I have been driving a herd of teenagers (what IS the proper term for a group of them: gaggle? exaltation? outcropping?) to rehearsals for several weeks now, and, like carpoolers everywhere, we've covered a wide range of topics on the road. Granted, the rate at which songs are sung (loudly), or lines of random dialogue are spouted (in character) is probably higher than the gang heading from Maple Grove to the Travelers Tower every day, but that's to be expected. They are, as I am frequently reminded, thespians.
I do my best to be a good sport on these jaunts -- to shut up most of the time, listen hard, buck them up a bit when their dobbers seem to be down. And my rewards have been immeasurable. The day Natalie confessed her dream of sticking her hand out the window to touch a moving truck. The crab-walking intersection guy. The book reader at the bus stop. Ian's repeated panic over directions. An entire carful of kids imitating Mary Katherine's laugh.
After all this conversation, we're getting to the point where we know the other person's story before it starts. But this week, the topic that arose was a random act of vandalism I committed last October, and I received a thrilling, and unexpected, response.
We were talking about getting older, and I was telling the girls that I was finding it fun to act like a crazy old lady whenever I wanted, and that they should remember, when they panicked at their first wrinkle at age 30, that good times might lie ahead. Age brings the freedom to act like a nutjob, I said. Mary Katherine took this as the opportune moment to mention the time I vandalized the National Coming Out Day Poster at Southwest High School by correcting the "you're" to "your" and adding, pedantically (but humorously; at least that was what I was aiming for) “Good grammar is appropriate for all orientations.”

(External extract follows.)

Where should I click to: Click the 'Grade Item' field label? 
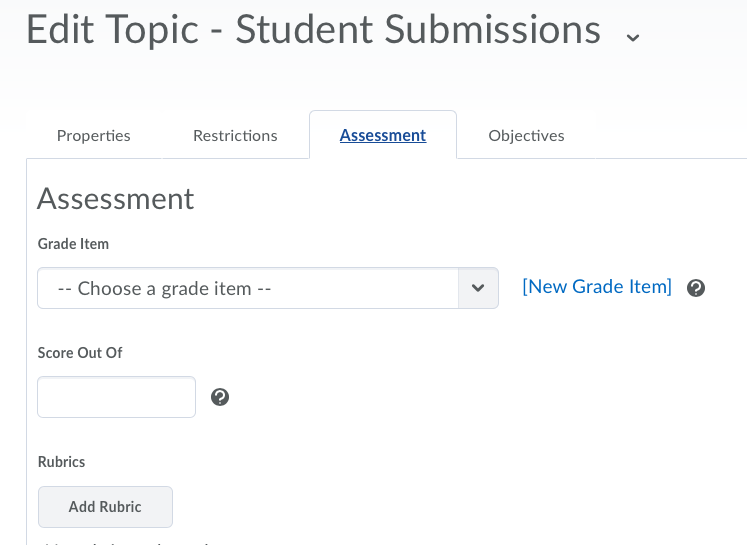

Natalie gasped as if the crab-walking pedestrian had just appeared in the back seat. "That was YOU?" she asked. Usually a question like "That was YOU?" does not bode well, so, warily, I admitted it was. She shrieked. "We were so excited about that! A friend of mine xeroxed the poster with your comment and, like, papered the school with them. EVERYONE saw it."
Gosh, that made me happy. Some too-ironic-to-function Southwest High Schooler had made me a Grammar Vandal star. And so, with a modest moue and a tug of my forelock, I re-present the original blog post, although I think it reads a little better now that I realize that it was my ticket to a snippet of fleeting glory.
Saturday, October 9, 2010 / Your Welcome: The Grammar Vandal Strikes Southwest High
Yes, officer, I did deface that poster in the halls of my daughter’s high school. But no jury in the world, as least one that knew the difference between possessives and contractions, would ever convict me.
Here’s what happened: Mary Katherine and I were killing time at intermission during a play. We saw a lovely four-color poster for National Coming Out Day. (October 11! It just seems to come earlier every year. And I haven’t even wrapped my National Coming Out Gifts, or finished hanging the festive National Coming Out Day garlands!
The poster encouraged everyone to celebrate that day by wearing a “name badge that identifies you’re orientation.”
Of course you can’t blame me for whipping out a ballpoint and changing the “you’re” to “your.” And yes, I did add just a teeny bit of editorial comment: “Good grammar is appropriate for all orientations.” Golly, that will learn ‘em.
Mary Katherine, by the way, thought all of this was great. It reminded me of one of her favorite games when she was small, which she invented and named, “Playing Hurdmans.” She’d loved the play, “The Best Christmas Pageant Ever,” and she was especially taken with the smoking, cursing, bullying delinquents of the piece, the Hurdmans. We’d finish Sunday breakfast and she’d beg, “Let’s Play Hurdmans.” The game involved her acting out crimes – setting fire to the cat was a popular one, as I recall – and me reacting with shock and horror. Even then, this girl knew that villains get the best parts.
So there we were in the hallway, me feeling like a cross between a pinch-faced librarian and Zorro, her laughing and egging me on. The minute I’d finished with my egregious act of vandalism, she turned to me, eyes shining. “Let’s deface something else before Act Two!” she urged, grinning wickedly. Turns out her orientation has been a closeted poster-defacer all these years, and it took this one bold move for her to come out.